In the automotive dealership space I have seen acquisitions turn into legal tribulations when after a deal is closed personnel related non-compliance issues pop-up creating huge, multi-million dollar headaches literally days after deal close.

What was found was a fundamental disregard for the human element in the valuation of a business...what have the people been up to that reinforces the business processes that helped make the business successful as well as what they have been doing on their own when no one is looking...

The due diligence process should disclose and uncover items that have a material impact on the valuation of the business. The experience above suggests that uncovering personnel related
liabilities should run hand in glove with the business' valuation
process…But how
does an acquiring company evaluate the causes of liabilities that can
adversely affect the acquired business?

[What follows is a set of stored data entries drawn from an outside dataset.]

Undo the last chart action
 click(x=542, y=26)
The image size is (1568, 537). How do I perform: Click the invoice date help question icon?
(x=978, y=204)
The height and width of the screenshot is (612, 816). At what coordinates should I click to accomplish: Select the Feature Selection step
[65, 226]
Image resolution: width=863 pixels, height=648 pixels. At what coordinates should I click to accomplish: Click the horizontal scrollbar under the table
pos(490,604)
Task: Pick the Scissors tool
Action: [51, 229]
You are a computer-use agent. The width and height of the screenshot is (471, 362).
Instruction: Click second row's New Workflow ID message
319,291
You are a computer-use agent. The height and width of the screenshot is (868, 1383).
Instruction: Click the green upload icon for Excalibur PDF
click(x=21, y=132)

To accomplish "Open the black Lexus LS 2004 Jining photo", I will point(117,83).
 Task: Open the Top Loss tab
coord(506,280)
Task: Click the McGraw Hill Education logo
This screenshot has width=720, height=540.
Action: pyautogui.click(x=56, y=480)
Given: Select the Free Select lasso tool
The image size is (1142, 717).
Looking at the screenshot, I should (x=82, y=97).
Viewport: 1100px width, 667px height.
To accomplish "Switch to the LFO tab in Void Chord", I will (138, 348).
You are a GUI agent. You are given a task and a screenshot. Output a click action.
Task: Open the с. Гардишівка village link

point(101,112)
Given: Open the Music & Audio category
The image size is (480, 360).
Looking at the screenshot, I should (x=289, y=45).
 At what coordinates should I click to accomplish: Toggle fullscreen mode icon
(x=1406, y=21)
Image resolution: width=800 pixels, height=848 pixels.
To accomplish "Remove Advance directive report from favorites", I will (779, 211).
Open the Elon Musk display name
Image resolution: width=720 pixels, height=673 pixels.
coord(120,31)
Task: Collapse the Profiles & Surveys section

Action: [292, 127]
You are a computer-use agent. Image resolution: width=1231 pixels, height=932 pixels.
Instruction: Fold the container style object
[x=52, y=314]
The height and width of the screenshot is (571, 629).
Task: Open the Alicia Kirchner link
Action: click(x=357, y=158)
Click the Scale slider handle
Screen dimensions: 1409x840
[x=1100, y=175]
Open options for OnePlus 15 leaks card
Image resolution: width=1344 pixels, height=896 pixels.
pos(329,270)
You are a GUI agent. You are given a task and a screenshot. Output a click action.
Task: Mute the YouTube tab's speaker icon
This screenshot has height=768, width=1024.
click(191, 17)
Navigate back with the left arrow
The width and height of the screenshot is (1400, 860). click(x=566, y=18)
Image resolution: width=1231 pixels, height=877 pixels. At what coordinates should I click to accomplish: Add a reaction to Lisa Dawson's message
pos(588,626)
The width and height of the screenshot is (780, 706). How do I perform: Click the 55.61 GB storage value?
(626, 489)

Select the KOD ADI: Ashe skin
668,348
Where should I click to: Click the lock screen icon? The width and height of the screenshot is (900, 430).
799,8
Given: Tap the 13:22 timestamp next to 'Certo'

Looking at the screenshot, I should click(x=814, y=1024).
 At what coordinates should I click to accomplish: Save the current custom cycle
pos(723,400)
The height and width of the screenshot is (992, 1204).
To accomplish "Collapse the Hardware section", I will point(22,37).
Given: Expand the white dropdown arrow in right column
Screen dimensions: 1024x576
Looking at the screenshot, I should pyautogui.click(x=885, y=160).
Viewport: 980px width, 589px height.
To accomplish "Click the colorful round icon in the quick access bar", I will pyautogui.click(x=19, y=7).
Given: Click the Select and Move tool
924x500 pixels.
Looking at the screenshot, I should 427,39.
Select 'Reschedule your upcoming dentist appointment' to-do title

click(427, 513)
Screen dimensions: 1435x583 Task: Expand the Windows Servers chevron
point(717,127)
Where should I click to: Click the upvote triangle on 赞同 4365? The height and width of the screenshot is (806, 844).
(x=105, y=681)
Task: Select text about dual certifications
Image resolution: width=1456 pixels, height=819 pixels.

How indeed…

In the auto dealership space, traditional due diligence is about reviewing the books, assessing the local market attributes, following IRS
Revenue Ruling 59-60, using the “comps” in the local market as
well as reviewing the fun and unique OEM franchise requirements of a
dealership where factory site control, image compliance or
exclusivity can have material impacts in property valuation,
financing flexibility, and exit...

In ADDITION, you are also buying the processes and people who make up the culture, good or bad, that helped that
dealership make money over the years. How do you gauge the type and
extent and importance of internal processes that build value for the
dealership in question?

Comprehensive due diligence is about knowing the culture you are buying. Is the business a stickler for compliance details? Are the people and processes in place designed
to protect your investment from hungry lawyers and misguided
investigators?

If your valuation consultant did the right things and you find something “not quite right,” it is
obvious the risks are higher than those assessed when you could smell
the new revenue stream based off the “Rules of Thumb” your
consultant relied upon to get you here.

So visibility into personnel related compliance issues provides you the opportunity to offer a lower price that reflects not only the generally accurate valuation “Rules of Thumb” but also those personnel based policies and procedures that can land
you in a closed room with lawyers mumbling secret somethings in their
client’s ears.

Ultimately, those personnel-related risks you uncover will impact not only what is paid for a business, but how well you can expect the business to perform after the acquisition. After all is said and done, compliance with regulations and mandates, compliance with strategic partners requirements and compliance with those proprietary business processes unique to your organization all combine to support and expand your competitive advantage, which is the harbinger of valuation.